One of the highest paid bankers at Royal Bank of Scotland is leaving just weeks after being promoted to oversee the structuring of its investment banking arm.
It is thought that Rory Cullinan – who joined RBS in December 2008 at the height of the financial crisis – has disagreed with colleagues about how to implement strategy at the loss-making bank now run by Ross McEwan.
Cullinan will leave at the end of April. His precise pay deals are not published as he does not have a seat on the board. However, his seniority means the bank must disclose how many shares he received.
Earlier this month, RBS said Cullinan had received £2.2m from bonuses handed out in previous years, had cashed in £1.2m of shares and had been awarded £2m in a new pay deal following his promotion.
The bank, which is still 79% owned by the taxpayer, refused to disclose why Cullinan was leaving so suddenly. In a statement it said only that it had “reached agreement with [him] that he will leave the company”.
McEwan wished Cullinan success for the future and thanked him for his work. This included the winding down of non-core divisions – which once held £258bn of assets – as well as the new capital resolution division (RCR). Last month McEwan announced Cullinan would become executive chair of RBS’s corporate and institutional bank, which was to undergo further restructuring.
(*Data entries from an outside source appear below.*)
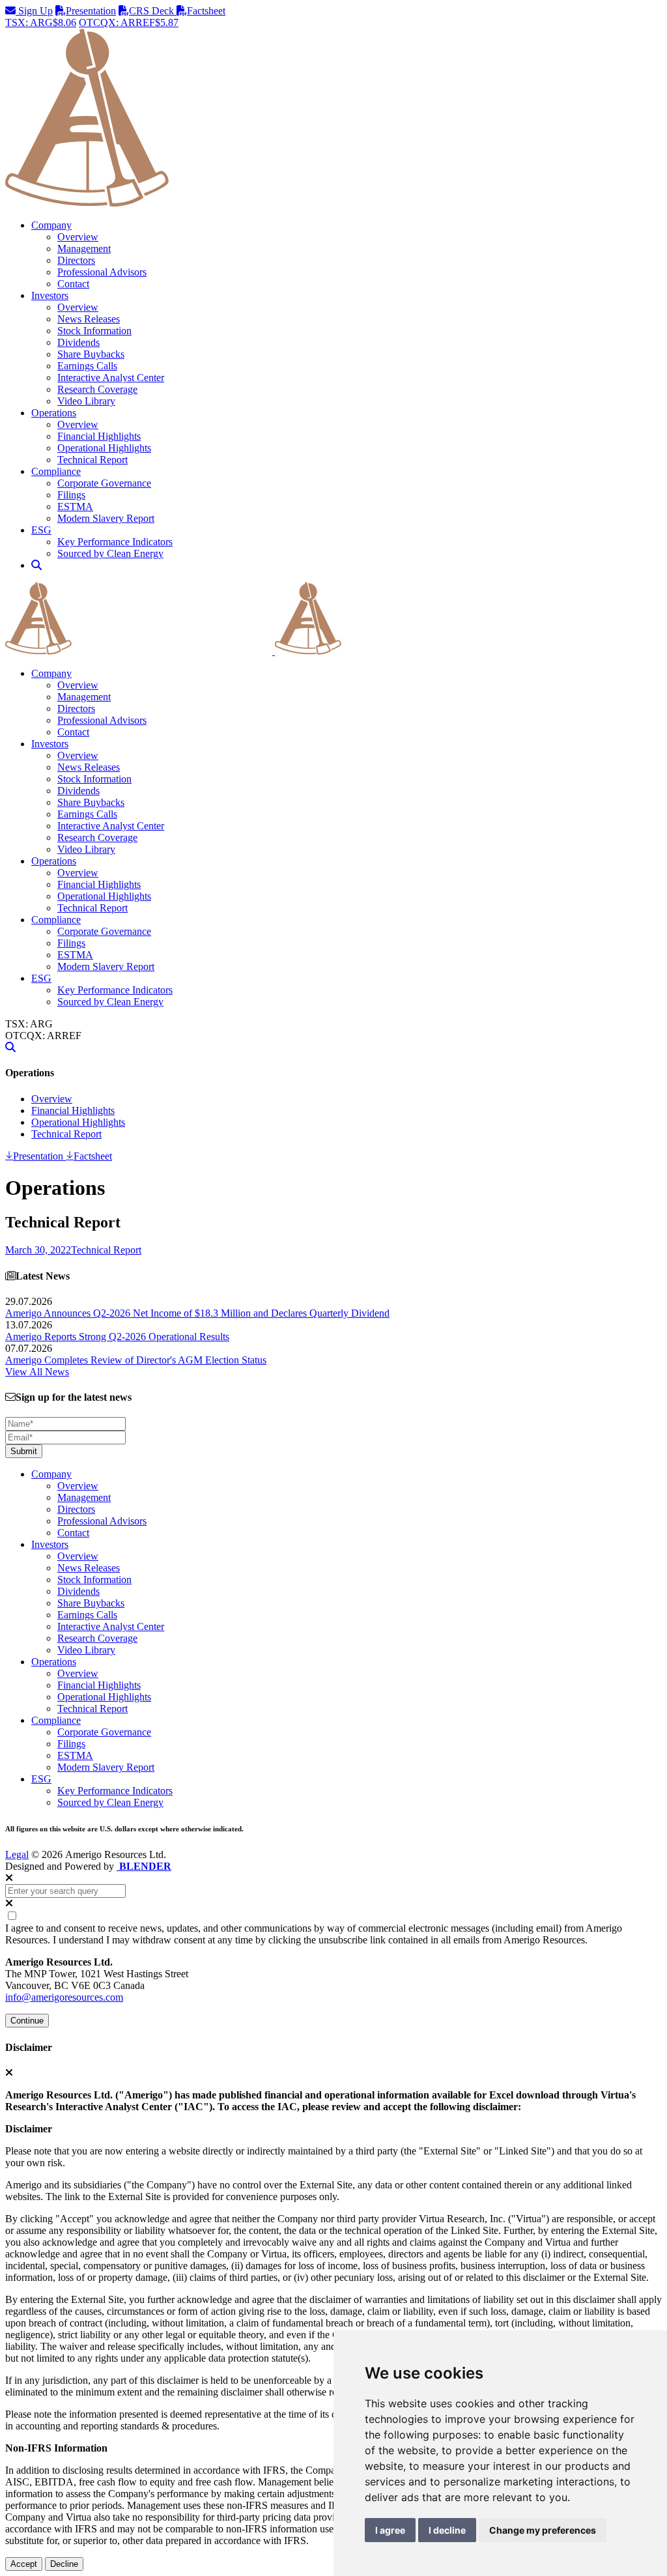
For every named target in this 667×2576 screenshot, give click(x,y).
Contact (73, 283)
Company (51, 673)
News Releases (88, 318)
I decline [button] (447, 2530)
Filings (71, 494)
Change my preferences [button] (542, 2530)
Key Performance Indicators (115, 541)
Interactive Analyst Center (110, 377)
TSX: (40, 22)
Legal (17, 1854)
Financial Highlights (99, 436)
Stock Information (94, 330)
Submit (23, 1451)
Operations (53, 860)
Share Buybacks (90, 354)
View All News (37, 1371)
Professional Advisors (102, 272)
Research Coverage (97, 389)
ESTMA (75, 506)
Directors (76, 260)
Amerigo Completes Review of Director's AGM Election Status (135, 1360)
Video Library (86, 401)
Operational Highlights (104, 447)
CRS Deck (153, 10)
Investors (49, 743)
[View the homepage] (273, 651)
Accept (23, 2564)
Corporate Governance (104, 483)
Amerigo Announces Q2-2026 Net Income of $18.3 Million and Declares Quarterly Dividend (197, 1313)
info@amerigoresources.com (64, 1997)
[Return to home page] (333, 202)
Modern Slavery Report (105, 518)
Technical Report (92, 459)
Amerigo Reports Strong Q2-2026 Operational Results (117, 1336)
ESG (41, 978)
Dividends (78, 342)
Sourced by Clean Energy (110, 553)
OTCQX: (128, 22)
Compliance (56, 919)
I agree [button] (390, 2530)
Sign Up (34, 10)
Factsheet (206, 10)
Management (84, 248)
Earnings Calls (87, 365)
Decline (64, 2564)
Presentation (91, 10)
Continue (27, 2020)
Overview (77, 236)
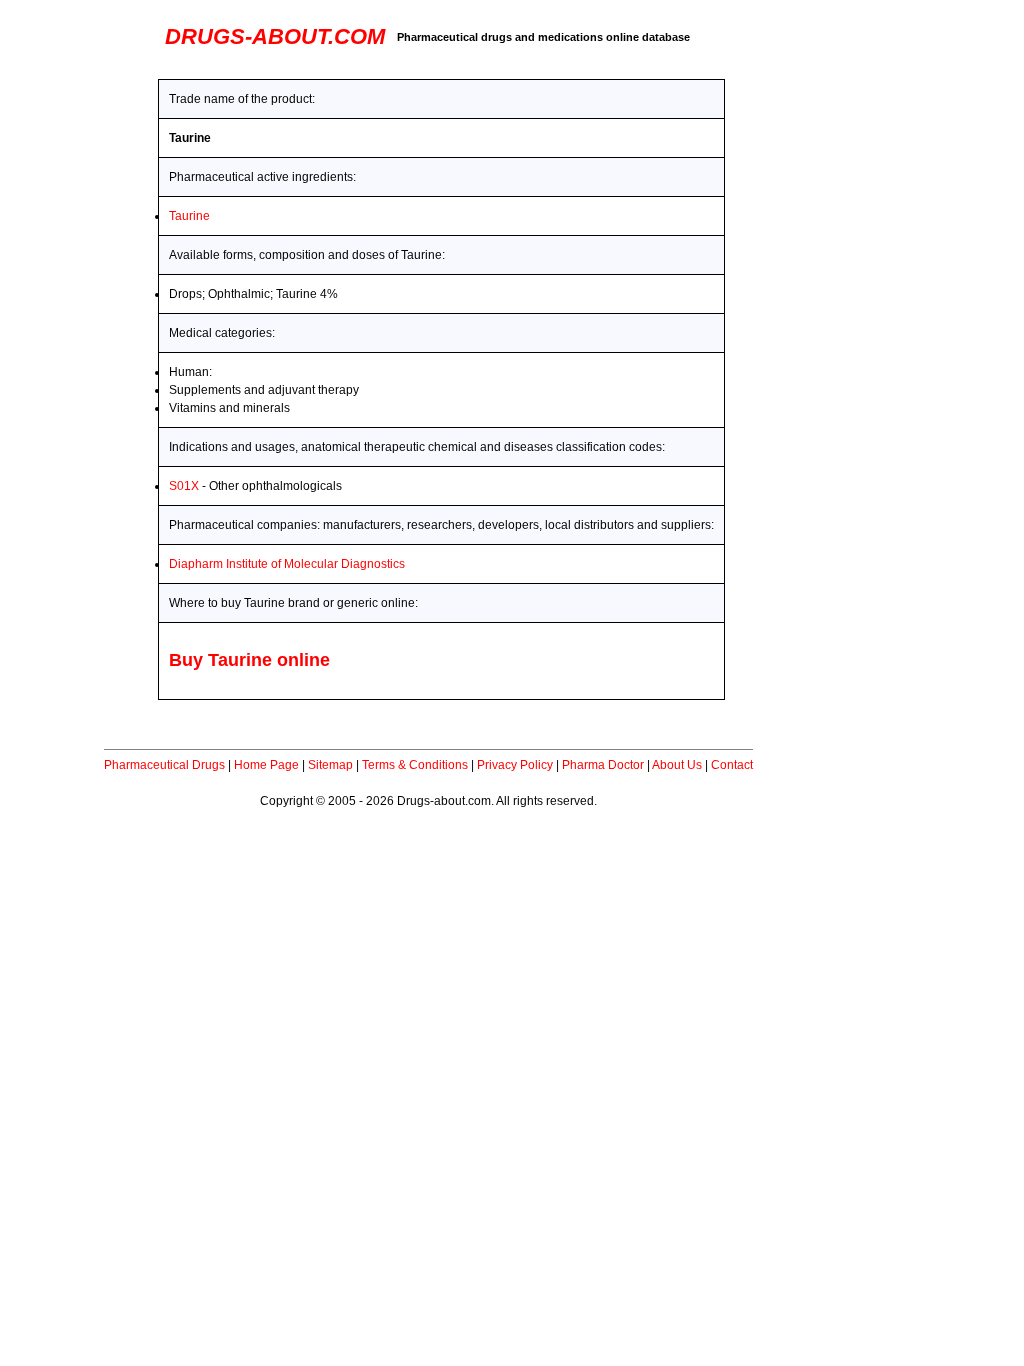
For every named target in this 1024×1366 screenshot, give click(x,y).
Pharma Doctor (603, 765)
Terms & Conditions (415, 765)
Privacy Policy (515, 765)
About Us (677, 765)
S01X (184, 486)
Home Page (266, 765)
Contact (732, 765)
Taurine (189, 216)
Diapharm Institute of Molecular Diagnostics (287, 564)
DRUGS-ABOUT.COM (275, 36)
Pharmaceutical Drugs (164, 765)
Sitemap (330, 765)
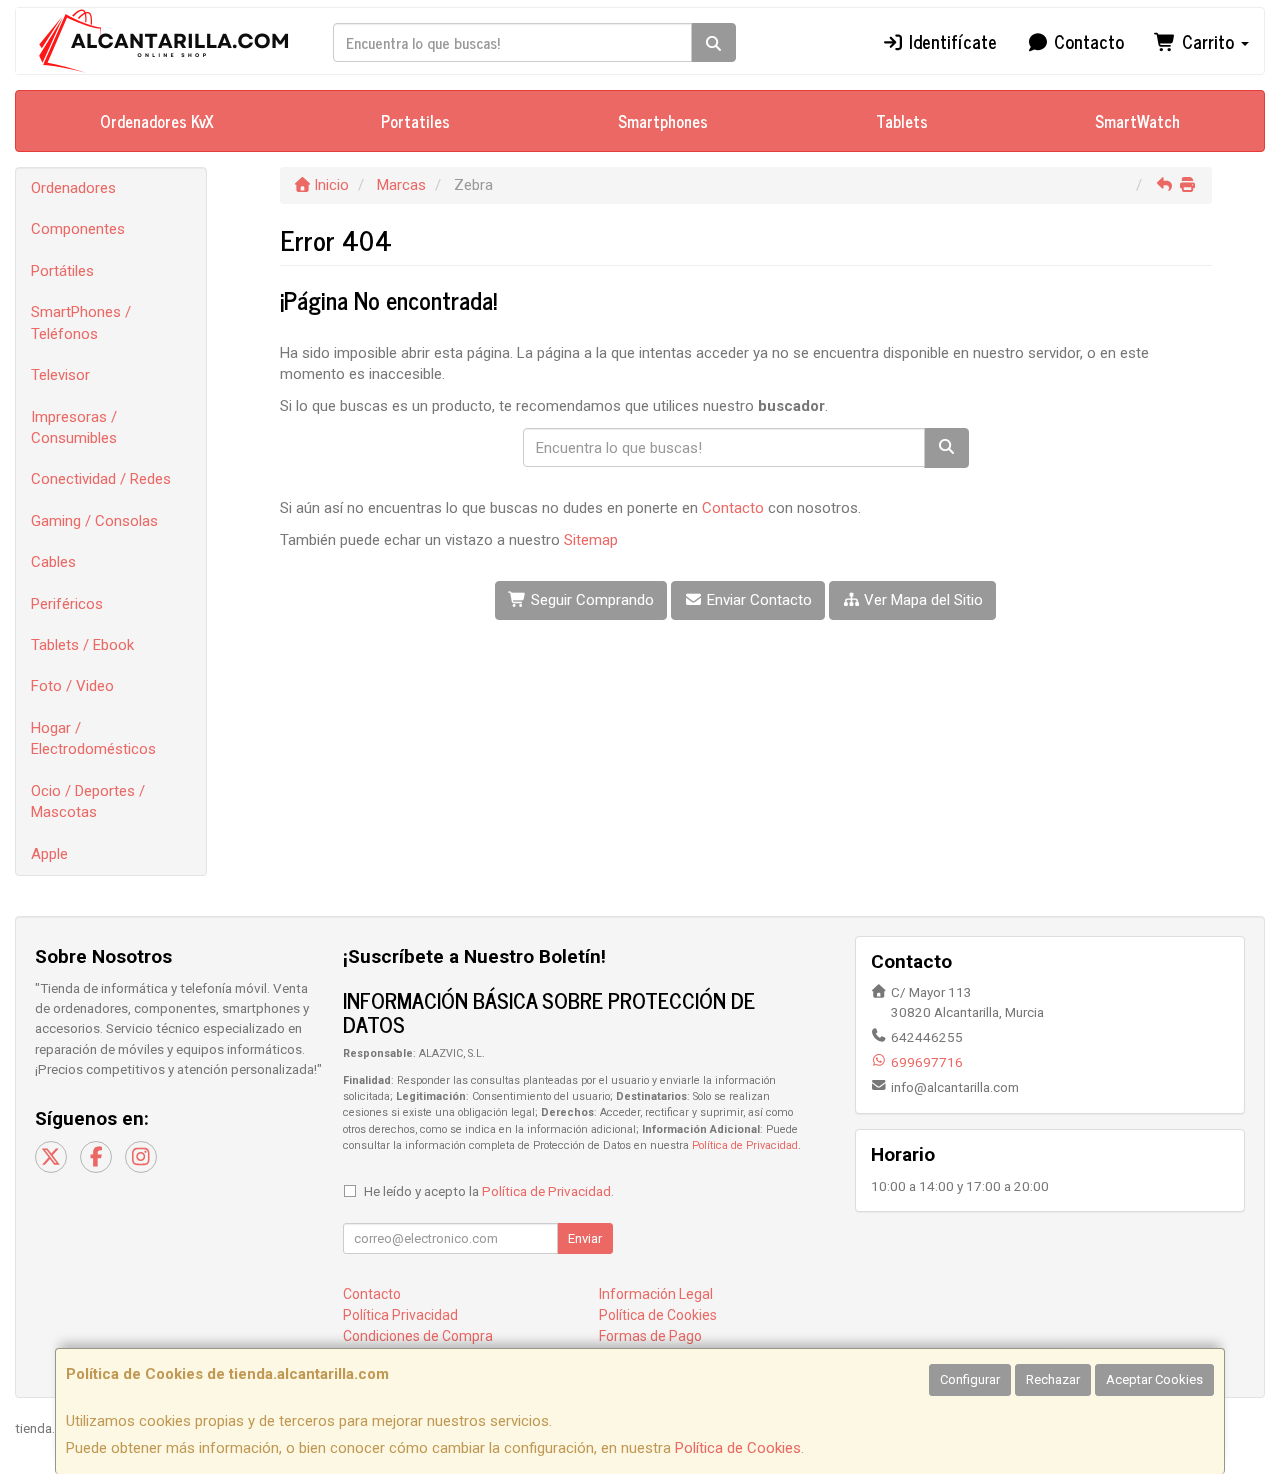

Captions accompanying selfies Cullinan sent to his daughter complaining about boring meetings were not thought to have been the cause of his exit. Earlier this month the Sun published the images – which appear to have been sent between 2011 and last June. They were posted on Snapchat by his daughter Bridget.
In February, as he announced the seventh consecutive year of losses, McEwan said there would no longer be a separate investment bank at RBS, which at the time of the 2008 bailout had one of the biggest trading floors in the world at Stanford, Connecticut. As many as 14,000 roles – four out of five – could go as a result of the latest overhaul of the investment banking division.
More recently, Cullinan has been overseeing the stock market flotation of the US arm Citizens.
Cullinan said wished his colleagues continued success. He is being replaced on McEwan’s executive committee by co-heads of corporate and institutional banking, Chris Marks and Mark Bailie.